EnergyPlus’ control language is also bespoke and meaningless outside of EnergyPlus itself. In short, EnergyPlus is a self-contained ecosystem that provides few opportunities to leverage or reuse outside components, platforms, technologies, and expertise.

Spawn-of-EnergyPlus (SOEP) is a prototype using a partially new implementation of EnergyPlus that addresses these structural issues. SOEP leverages two open standard simulation technologies – the Modelica language (Mattsson et al., 1999) and the Functional Mockup Interface (FMI) (Blochwitz et al., 2011) for co-simulation and model-exchange. Modelica is a declarative modeling language in which developers write the governing equations of the system and link them with an external, domain-indepdendent solver.

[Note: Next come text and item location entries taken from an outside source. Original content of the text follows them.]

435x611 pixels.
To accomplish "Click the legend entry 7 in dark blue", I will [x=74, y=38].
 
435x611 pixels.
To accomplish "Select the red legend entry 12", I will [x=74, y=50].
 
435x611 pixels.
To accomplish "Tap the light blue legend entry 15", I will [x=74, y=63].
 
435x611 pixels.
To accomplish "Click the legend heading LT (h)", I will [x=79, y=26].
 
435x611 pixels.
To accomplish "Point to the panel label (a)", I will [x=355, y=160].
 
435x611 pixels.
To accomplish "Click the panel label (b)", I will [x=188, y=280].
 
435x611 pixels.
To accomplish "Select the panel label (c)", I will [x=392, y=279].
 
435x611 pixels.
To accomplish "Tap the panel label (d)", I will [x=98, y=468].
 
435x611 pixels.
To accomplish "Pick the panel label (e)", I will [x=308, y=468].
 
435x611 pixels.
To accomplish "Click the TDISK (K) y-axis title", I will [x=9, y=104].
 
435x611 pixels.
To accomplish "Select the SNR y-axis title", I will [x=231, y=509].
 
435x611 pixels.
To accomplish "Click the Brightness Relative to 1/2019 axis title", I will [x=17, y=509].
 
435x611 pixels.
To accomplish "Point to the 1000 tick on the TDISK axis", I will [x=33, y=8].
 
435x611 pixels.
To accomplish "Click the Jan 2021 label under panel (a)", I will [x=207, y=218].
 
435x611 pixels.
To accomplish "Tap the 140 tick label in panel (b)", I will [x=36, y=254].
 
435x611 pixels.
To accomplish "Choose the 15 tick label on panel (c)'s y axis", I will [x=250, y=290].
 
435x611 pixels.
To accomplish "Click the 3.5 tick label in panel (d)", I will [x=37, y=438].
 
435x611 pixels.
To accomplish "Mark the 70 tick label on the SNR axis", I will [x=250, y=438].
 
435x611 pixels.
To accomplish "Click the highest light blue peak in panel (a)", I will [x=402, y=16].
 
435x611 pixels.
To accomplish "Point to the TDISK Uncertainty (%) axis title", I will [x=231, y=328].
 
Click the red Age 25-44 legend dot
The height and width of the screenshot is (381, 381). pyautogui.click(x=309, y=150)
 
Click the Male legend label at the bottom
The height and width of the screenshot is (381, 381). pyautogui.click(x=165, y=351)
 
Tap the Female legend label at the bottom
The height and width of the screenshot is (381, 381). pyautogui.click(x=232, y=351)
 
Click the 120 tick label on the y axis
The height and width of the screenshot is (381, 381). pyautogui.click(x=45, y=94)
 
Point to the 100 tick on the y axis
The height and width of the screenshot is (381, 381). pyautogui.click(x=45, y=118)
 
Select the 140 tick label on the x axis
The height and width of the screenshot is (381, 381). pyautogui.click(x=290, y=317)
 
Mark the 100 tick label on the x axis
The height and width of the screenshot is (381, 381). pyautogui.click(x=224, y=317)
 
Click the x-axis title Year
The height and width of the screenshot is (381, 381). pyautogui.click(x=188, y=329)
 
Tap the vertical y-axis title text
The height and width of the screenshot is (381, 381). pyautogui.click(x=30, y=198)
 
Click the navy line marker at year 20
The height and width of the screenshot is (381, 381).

By separating models from numerical solvers, Modelica allows domain experts to focus on their domain while leveraging outside expertise to develop highperformance simulation platforms. Modelica makes it easy to prototype new models, to share models between simulation environments, and even to repurpose models for other applications. In the specific case
of buildings, Modelica control models can be directly translated into working controller code – unlike current models written in EnergyPlus Runtime Language (ERL).

SOEP exploits FMI to encapsulate existing Energy- Plus models for envelope heat transfer, lighting, and airflow as Functional Mockup Units (FMU) and simulate them together with new HVAC and control FMUs generated from Modelica.

SOEP selects, instantiates, and connects FMUs by interpreting EnergyPlus’ existing input files and is therefore backward-compatible with EnergyPlus. FMU time-stepping, state variable integration, and solution of the algebraic loops formed by connecting FMU are performed by the open-source actor-based framework Ptolemy II. The specific time integration method used is Quantized State System (QSS) (Zeigler and Lee,1998; Kofman and Junco, 2001; Cellier and Kofman, 2006; Kofman, 2003; Bliudze and Furic, 2014). QSS methods schedule a module’s computation in proportion to the time rate of change of that modules state variables. They allow for explicit scheduling of state events, making them attractive for control simulation.
The remainder of the paper is structured as follows.

After describing SOEP’s use cases, we describe background work that we use for our implementation.
Then, we describe our implementation and provide numerical benchmarks. We conclude with related work and open research questions.